PROBLEM TO SOLVE >> Print exactly, and only, the lines from the one that has "The width and" through the end of the material below, with both ends included and the pictures omitted.
··· DATA RECORDS
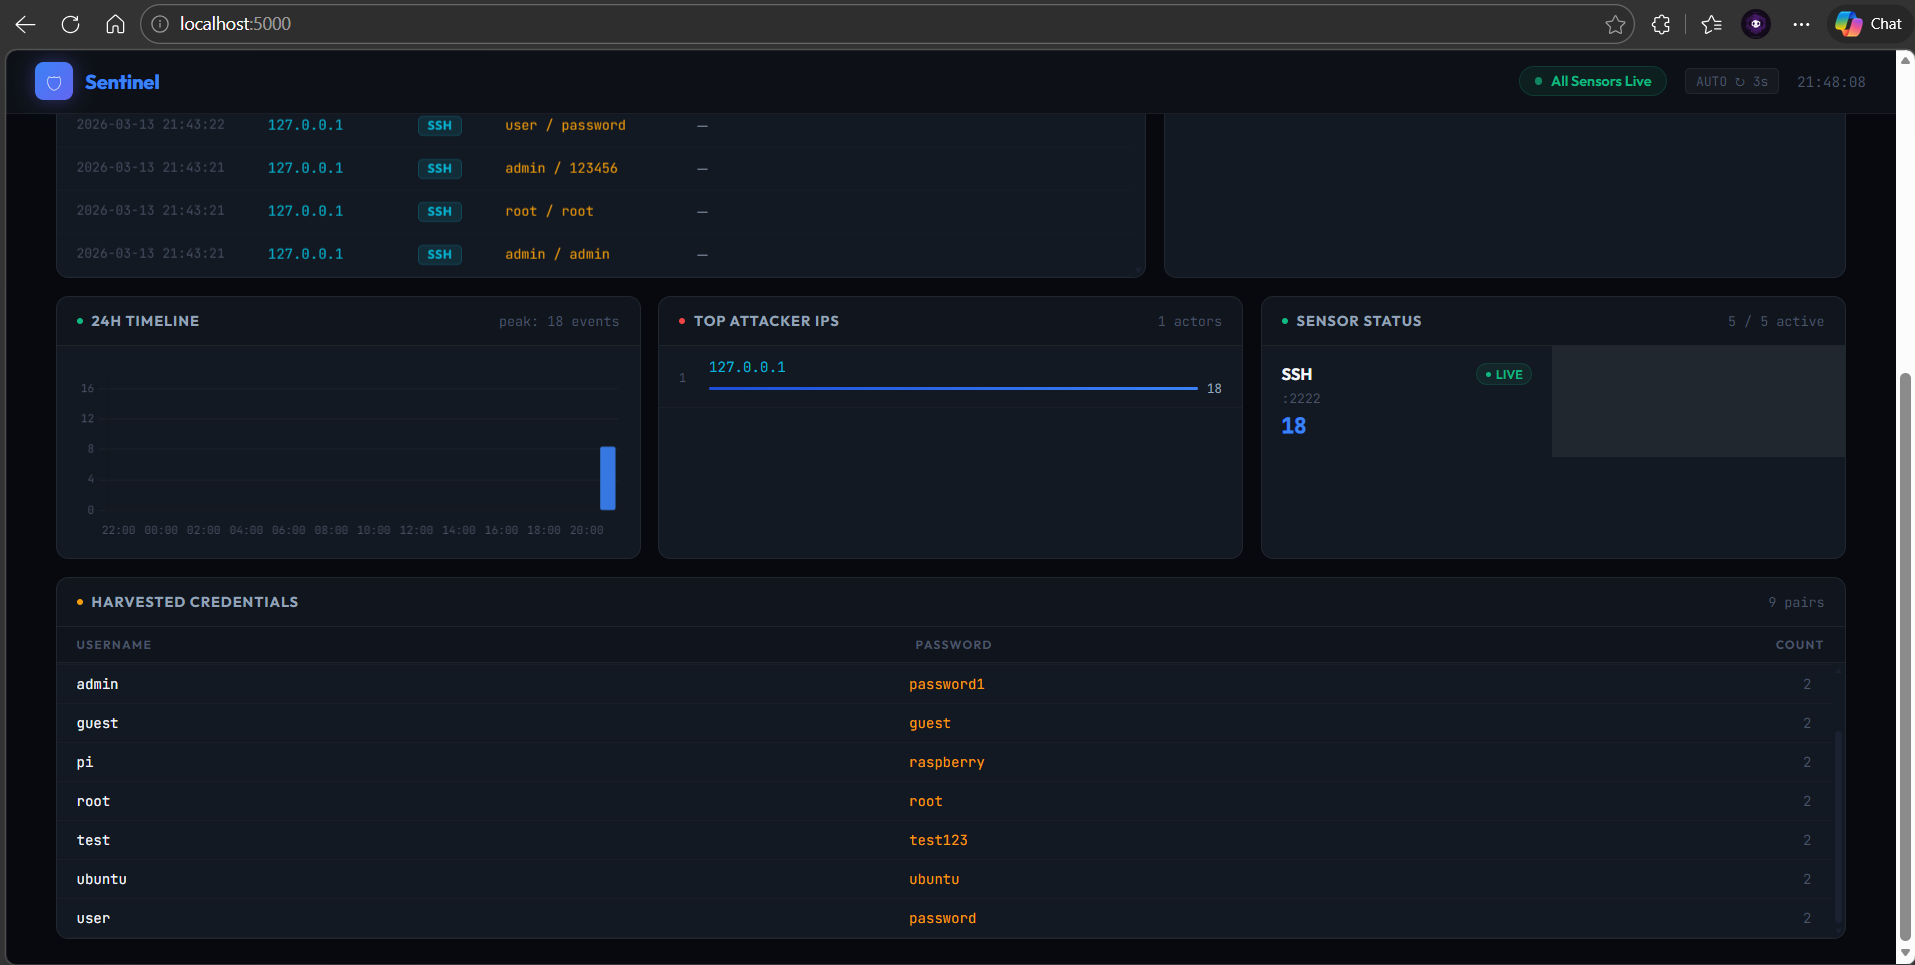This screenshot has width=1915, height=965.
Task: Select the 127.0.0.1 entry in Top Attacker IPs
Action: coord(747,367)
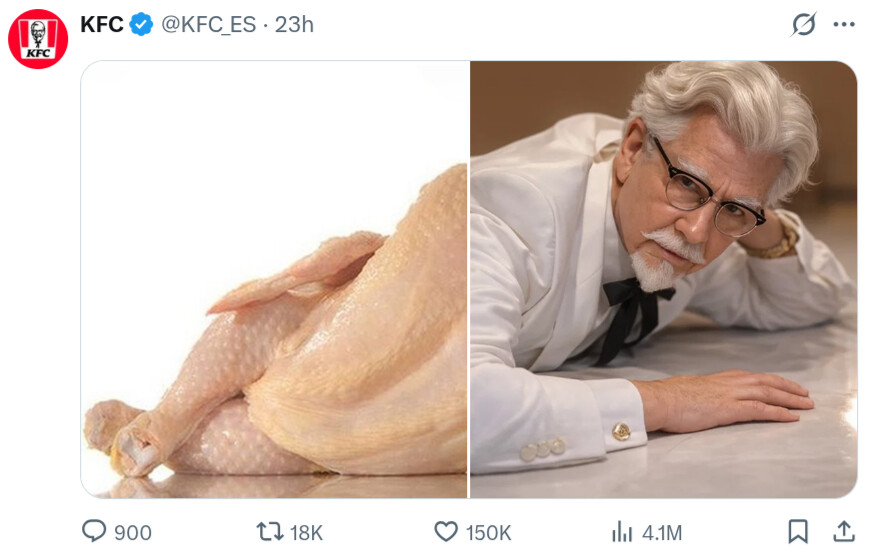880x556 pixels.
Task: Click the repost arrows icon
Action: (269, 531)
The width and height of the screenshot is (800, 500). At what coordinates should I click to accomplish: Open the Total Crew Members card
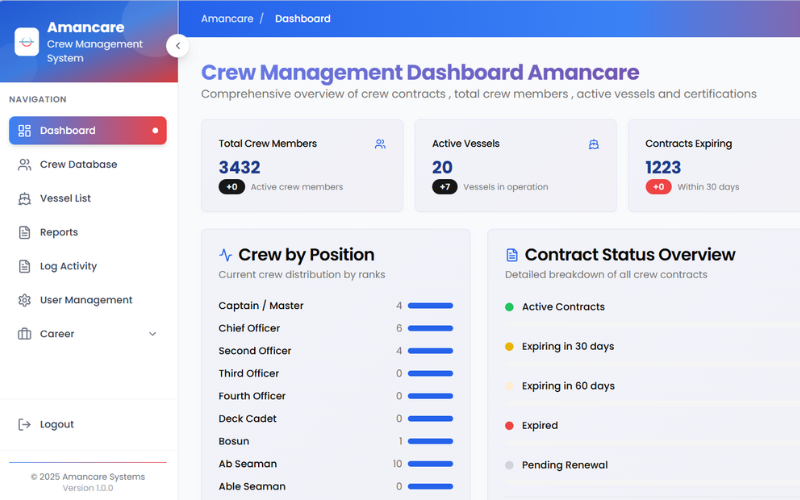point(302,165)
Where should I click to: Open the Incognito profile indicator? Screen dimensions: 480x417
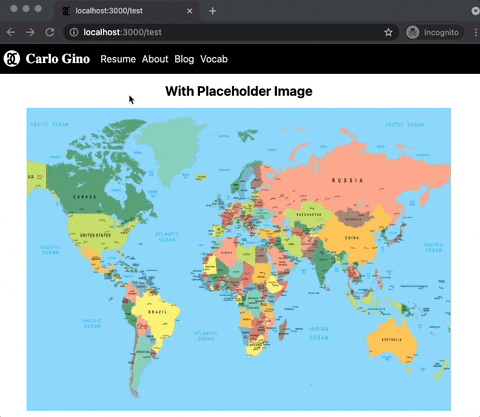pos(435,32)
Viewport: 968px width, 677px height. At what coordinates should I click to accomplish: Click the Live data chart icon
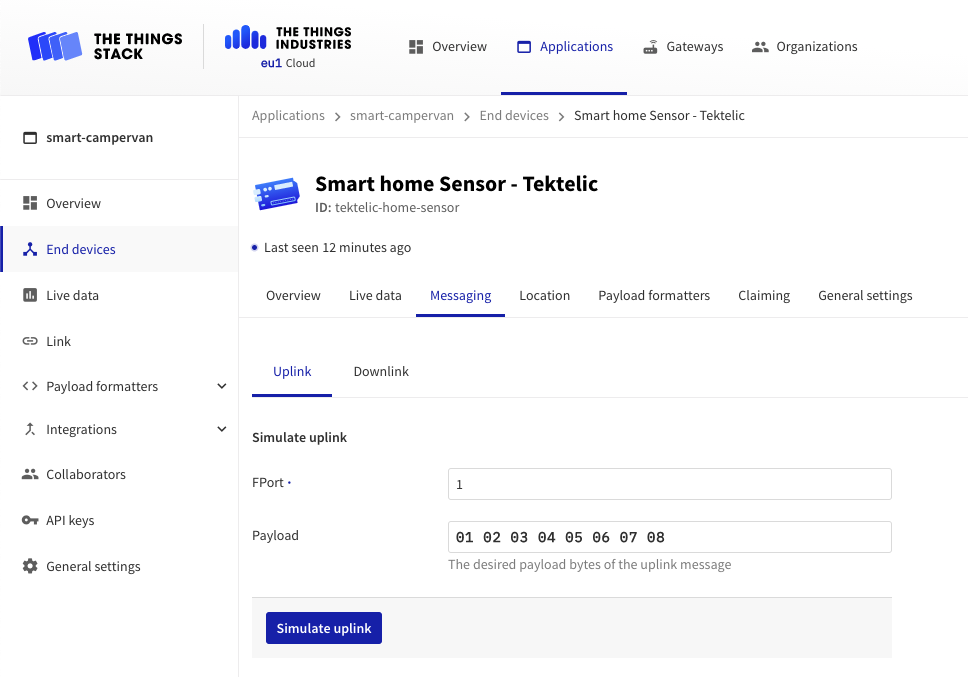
······
WORKED SOLUTION >>
The width and height of the screenshot is (800, 500). At what coordinates should I click to accomplish: Open the Total Crew Members card
point(302,165)
Where should I click to: Open the Incognito profile indicator? Screen dimensions: 480x417
pos(435,32)
Viewport: 968px width, 677px height. At what coordinates should I click to accomplish: Click the Live data chart icon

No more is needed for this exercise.